Tuesday, May 14, 2013

Did I Destroy Cleveland? Not Entirely (An Update)

A few years back I regaled the faithful with my account of how I destroyed Cleveland.  When the news  broke last week about the house of horrors I naturally hightailed it to Google to see if I was responsible.  Answer: not really.  Target zero for the current gruesome story is about three miles away from the unspeakable Area B.  

But I'm not quite sure that's the end of it.  Like, I am sure, almost everybody else, I found myself wondering: what kind of a neighborhood is this, anyway?  Best I can tell, there are some longterm residents.  Isn't there anything by way of community surveillance that might have picked this up?  Slate picks up on the issue, with a different spin, reacting to a commenter in the Plain Dealer:
“At the moment, the hum of criticism on Seymour Avenue is about the subtle signs, such as the lowered shades or odd behavior of Castro and how he never entertained guests,” he writes. “These are the kinds of signs that police officers who patrol a specific beat over time might notice or hear about from neighbors. But that kind of patrol disappeared when community policing ended.”

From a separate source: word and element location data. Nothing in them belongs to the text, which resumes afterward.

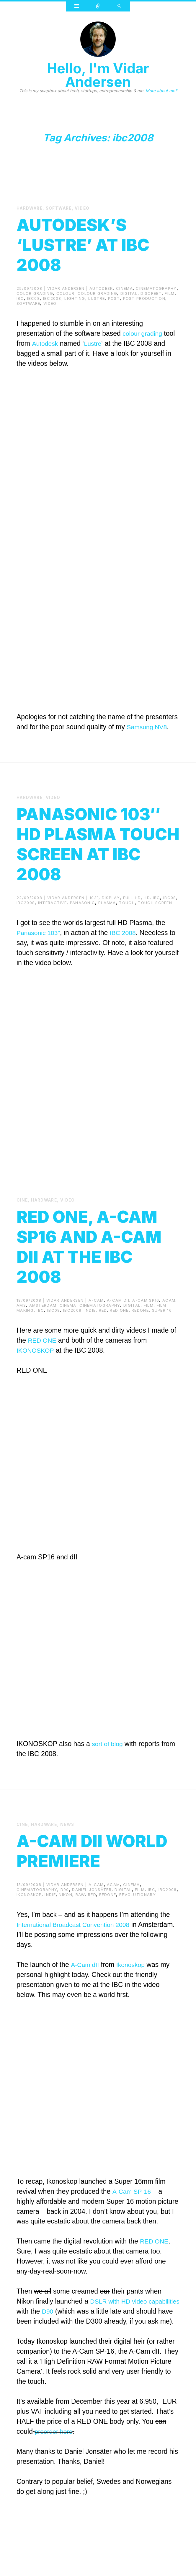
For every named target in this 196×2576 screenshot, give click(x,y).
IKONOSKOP (37, 1369)
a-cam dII (118, 1319)
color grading (35, 293)
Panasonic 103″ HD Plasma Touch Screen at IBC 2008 (96, 852)
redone (140, 1329)
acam (168, 1319)
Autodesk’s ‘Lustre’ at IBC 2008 (98, 243)
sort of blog (108, 1763)
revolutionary (137, 1933)
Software (62, 208)
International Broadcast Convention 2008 (78, 1963)
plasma (107, 922)
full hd (132, 917)
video (87, 208)
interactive (52, 922)
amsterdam (43, 1324)
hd (147, 917)
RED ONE (43, 1359)
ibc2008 (52, 298)
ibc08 (33, 298)
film (169, 293)
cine (23, 1219)
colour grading (97, 293)
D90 (83, 2350)
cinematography (156, 288)
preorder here (55, 2480)
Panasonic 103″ (40, 952)
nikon (65, 1933)
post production (144, 298)
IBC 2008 (128, 952)
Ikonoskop (133, 2003)
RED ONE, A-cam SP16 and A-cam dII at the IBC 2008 (93, 1264)
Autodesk (46, 343)
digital (129, 293)
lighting (74, 298)
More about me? (161, 90)
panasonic (82, 922)
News (71, 1843)
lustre (96, 298)
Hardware (31, 208)
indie (90, 1329)
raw (80, 1933)
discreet (151, 293)
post (114, 298)
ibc (20, 298)
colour (65, 293)
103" (94, 917)
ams (21, 1324)
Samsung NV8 (148, 726)
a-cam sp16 (145, 1319)
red (103, 1329)
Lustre (95, 343)
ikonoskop (29, 1933)
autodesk (101, 288)
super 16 (162, 1329)
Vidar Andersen (65, 288)
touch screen (155, 922)
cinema (124, 288)
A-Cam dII (86, 2003)
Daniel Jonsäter (92, 1928)
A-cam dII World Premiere (69, 1879)
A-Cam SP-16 (133, 2230)
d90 (65, 1928)
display (111, 917)
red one (119, 1329)
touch (127, 922)
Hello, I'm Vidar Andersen (98, 75)
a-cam (96, 1319)
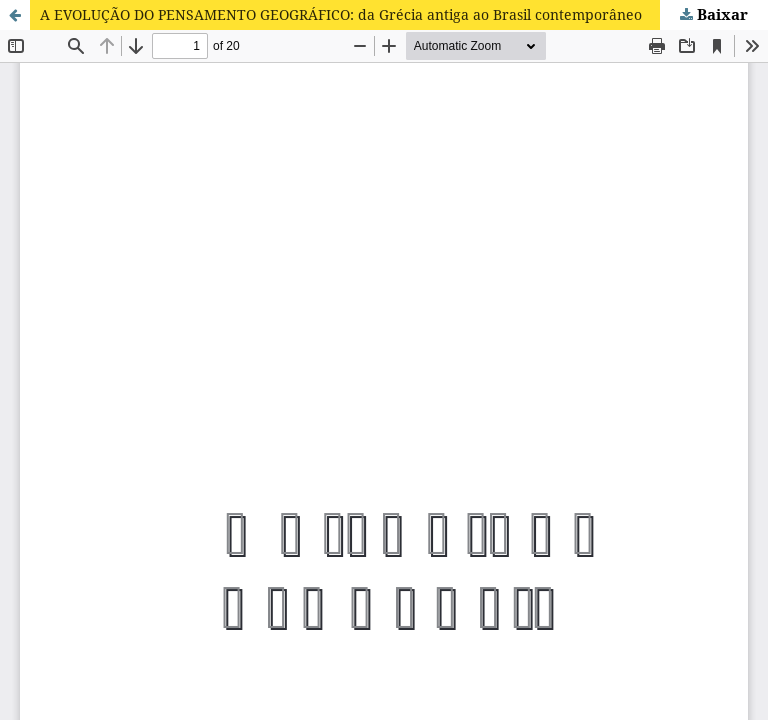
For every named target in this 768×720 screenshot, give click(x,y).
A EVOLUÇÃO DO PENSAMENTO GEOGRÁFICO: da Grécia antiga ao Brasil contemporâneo (341, 14)
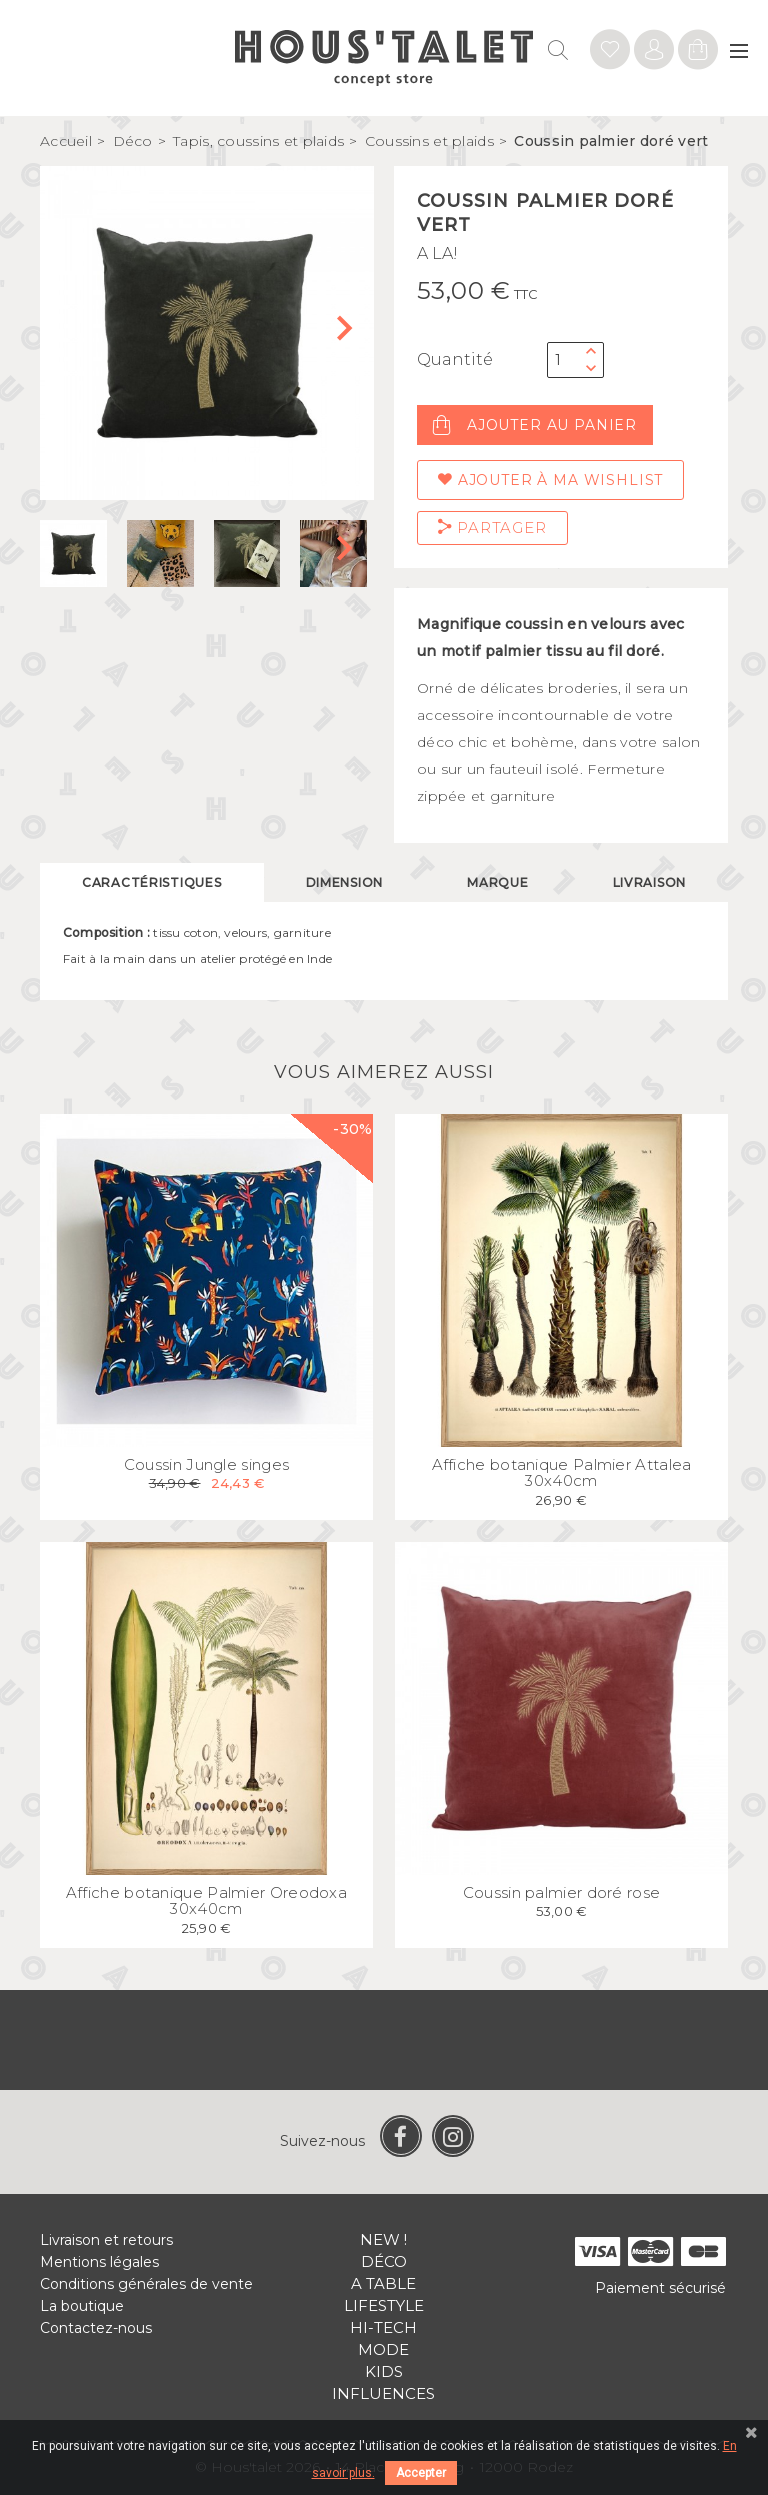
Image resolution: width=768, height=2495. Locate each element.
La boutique (82, 2306)
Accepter (421, 2473)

That kind of patrol disappeared when community policing ended—that’s the line you should remember if you’re looking to criticize the cops here. Intuition is one of a police officer’s foremost assets. But missing persons and odd behavior become suspicious only when you are intimately familiar with a neighborhood, with what normalcy means and when normalcy is breached.
In Cleveland and elsewhere, that sort of hyperlocal knowledge is on the wane.
 Well yes, that's easy to latch onto.  Good morning, Mr. Policeman Brownbear.  Good morning, Johnny--shouldn't you be in school?   We all have that picture in our mind, and it is unfailingly filed under "ancient history."  As it happens, I live in a neighborhood that has all the old prelapsarian good order that you could possibly imagine--and I haven't seen a beat cop here in 30 years (cruiser did stop in my front yard the other evening and rousted an apparent drug suspect; they let him go).

The inference might be that community policing works if and only if there is a community.  So, wasn't there something by way of community on Seymour Avenue to pick up the slack?  In his justly admired backgrounder, Robert L. Smith sketches a response:
This stretch of Seymour Avenue is near the historic heart of Cleveland's Puerto Rican community but it's no bustling barrio. Yards tend to be fenced with rusty chain-link  on a block of long, narrow lots running between West 25th Street and Scranton Road, just south of Interstate 90 and Scranton Cemetery. Several houses, like the one next door to Castro's, are boarded up and abandoned.
Residents say the neighborhood feels safer since police chased away drug dealers a few years ago, but they learned to keep to themselves and to avoid asking too many questions. "Beware of Dog" and "Keep Out" signs are prevalent.

The block is anchored at its eastern end by a stately, red-brick church, Immanuel Lutheran. At the west end, across West 25th street, is the venerable neighborhood bodega, Caribe Grocery, which has been owned for decades by Ariel Castro's uncle, Julio "Cesi" Castro, and which closed after the media descended.
The industrious Castro family has a long history in Cleveland...
 Well--no, not a response, for with all his best efforts,he doesn't seem to be able to put his finger on the question of why the neighborhood is not a barrio, why it is a ghostly cardboard cutout of what you would want it to be.

Boy I wish I had the answer to that one.  I don't, and I'm sure it is above my pay grade.  But I am willing to shake down at least one possible culprit: It's those %$#@! expressways.  Way I read Google, ground zero is tucked into an armpit (I choose my words with care) formed by I-90 and I-71.  Now just about anybody with any on-the-ground knowledge agrees these days that urban freeways are, in retrospect, a dreadful mistake: that they provided no really adequate solution to urban traffic problems and far worse, they tended to suck the lifeblood out of any community that suffered their depredations.

Yes I know, I know, there are a thousand objections.  Some neighborhoods suffered without any expressway in earshot (actually, that would be my in-laws'),.  Some survived the expressway (Really?  Where?).  I can think of any number of other possible causal factors that would have to be plugged into the equation.  

Still, you imagine yourself at 2207 Seymour and you breath in the exhaust fumes and you listen to the hum-thrum of the traffic every hour, every day, every year, and you have to wonder.